Alindao had been praised as an exemplary city: Banda and Yakoma Christians, and Peuhl and Rounga Muslims, different ethnicities, religions, and languages living in a quiet community of around 20,000 people. Their relations did not change when the Séléka coalition (composed of armed groups from the north of the country, mostly Muslim) took the city and the whole country in 2013. But on 8 May last, Alindao was a scene of warfare between self-defence Christian groups and Muslim military groups who were in control of the city.

Alindao thus became another city like Bria, Bambari or Bangassou which, in recent weeks, have succumbed to the repetition of the bloody conflict that ravaged the country in 2013/2014: killings, executions, and over one hundred thousand people fleeing their homes in the central and eastern part of the country.

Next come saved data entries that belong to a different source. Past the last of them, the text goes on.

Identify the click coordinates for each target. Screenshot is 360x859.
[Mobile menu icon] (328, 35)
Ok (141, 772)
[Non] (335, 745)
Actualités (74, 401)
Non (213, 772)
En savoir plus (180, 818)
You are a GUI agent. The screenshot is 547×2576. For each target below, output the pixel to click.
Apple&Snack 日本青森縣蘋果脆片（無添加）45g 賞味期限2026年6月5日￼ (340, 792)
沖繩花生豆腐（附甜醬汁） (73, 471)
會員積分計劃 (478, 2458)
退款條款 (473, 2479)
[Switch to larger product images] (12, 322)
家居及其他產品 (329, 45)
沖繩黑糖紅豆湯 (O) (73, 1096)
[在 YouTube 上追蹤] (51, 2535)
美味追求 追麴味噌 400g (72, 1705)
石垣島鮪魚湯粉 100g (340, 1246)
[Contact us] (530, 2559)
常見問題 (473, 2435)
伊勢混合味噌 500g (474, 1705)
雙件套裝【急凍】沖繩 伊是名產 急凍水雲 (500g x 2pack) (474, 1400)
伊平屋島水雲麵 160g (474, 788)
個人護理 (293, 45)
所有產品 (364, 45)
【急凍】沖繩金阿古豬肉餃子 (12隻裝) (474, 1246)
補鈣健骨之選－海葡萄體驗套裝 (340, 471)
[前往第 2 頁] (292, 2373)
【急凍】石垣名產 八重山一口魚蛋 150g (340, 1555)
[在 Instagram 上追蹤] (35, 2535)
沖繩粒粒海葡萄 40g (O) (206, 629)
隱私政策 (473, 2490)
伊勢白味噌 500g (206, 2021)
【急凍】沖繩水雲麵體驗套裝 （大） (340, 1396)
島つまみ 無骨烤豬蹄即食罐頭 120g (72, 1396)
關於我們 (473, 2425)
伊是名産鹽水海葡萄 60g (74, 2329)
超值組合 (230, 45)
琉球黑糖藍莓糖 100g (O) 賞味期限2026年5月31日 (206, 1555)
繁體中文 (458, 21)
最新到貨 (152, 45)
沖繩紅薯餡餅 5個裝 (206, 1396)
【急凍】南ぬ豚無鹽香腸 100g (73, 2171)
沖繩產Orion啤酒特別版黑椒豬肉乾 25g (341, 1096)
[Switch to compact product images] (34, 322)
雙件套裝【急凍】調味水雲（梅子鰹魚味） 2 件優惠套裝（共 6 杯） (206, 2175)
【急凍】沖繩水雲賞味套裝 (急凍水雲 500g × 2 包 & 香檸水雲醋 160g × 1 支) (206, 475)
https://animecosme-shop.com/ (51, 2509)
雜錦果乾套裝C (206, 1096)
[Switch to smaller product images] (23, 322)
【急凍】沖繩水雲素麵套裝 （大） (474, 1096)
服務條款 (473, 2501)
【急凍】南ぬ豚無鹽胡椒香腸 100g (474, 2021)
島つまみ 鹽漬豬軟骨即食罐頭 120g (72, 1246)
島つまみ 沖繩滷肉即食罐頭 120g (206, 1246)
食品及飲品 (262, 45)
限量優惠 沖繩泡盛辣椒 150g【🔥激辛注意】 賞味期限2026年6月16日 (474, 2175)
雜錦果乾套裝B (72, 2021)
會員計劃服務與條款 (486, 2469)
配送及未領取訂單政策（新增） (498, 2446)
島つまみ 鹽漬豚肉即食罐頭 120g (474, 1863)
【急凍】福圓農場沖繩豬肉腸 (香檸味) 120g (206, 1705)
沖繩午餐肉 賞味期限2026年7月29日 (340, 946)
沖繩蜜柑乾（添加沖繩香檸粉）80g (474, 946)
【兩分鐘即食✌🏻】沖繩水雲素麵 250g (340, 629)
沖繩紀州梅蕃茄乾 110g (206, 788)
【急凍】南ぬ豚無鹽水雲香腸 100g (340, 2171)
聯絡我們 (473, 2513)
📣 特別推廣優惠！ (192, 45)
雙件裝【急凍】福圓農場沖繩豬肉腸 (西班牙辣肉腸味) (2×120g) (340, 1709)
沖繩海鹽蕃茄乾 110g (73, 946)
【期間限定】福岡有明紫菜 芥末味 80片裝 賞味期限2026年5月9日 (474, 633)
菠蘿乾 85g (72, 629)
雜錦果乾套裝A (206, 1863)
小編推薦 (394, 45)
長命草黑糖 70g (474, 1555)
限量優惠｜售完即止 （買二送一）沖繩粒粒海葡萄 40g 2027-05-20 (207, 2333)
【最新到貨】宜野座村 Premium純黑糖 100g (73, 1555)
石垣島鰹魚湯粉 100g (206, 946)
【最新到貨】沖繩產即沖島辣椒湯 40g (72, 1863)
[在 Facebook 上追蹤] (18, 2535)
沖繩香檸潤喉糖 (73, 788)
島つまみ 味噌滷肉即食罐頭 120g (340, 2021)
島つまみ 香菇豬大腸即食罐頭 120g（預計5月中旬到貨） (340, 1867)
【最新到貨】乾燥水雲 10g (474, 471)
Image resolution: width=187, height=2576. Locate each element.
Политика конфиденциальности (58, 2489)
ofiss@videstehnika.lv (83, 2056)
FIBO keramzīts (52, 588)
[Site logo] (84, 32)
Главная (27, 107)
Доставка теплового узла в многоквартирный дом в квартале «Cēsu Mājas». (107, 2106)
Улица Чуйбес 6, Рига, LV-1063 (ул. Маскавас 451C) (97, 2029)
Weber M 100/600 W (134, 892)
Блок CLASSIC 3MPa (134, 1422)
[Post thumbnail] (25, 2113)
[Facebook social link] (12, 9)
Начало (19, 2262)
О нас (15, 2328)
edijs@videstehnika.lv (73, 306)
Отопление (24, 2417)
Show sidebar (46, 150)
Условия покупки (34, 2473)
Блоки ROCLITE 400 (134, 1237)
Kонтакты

These recent events were triggered by a minor incident in Alindao. The Muslim combatants arrested two young men; this escalated to the slaughter of at least 133 civilians, entire neighbourhoods being set alight, and the majority of the population, fifteen thousand people, fleeing to take refuge in the city’s Catholic mission. “The two boys were accused of being in the self-defence groups. Then, to put pressure on and demand their release, the self-defence group kidnapped the family of one of the Séléka. Shootings then began. This was on Sunday and Monday.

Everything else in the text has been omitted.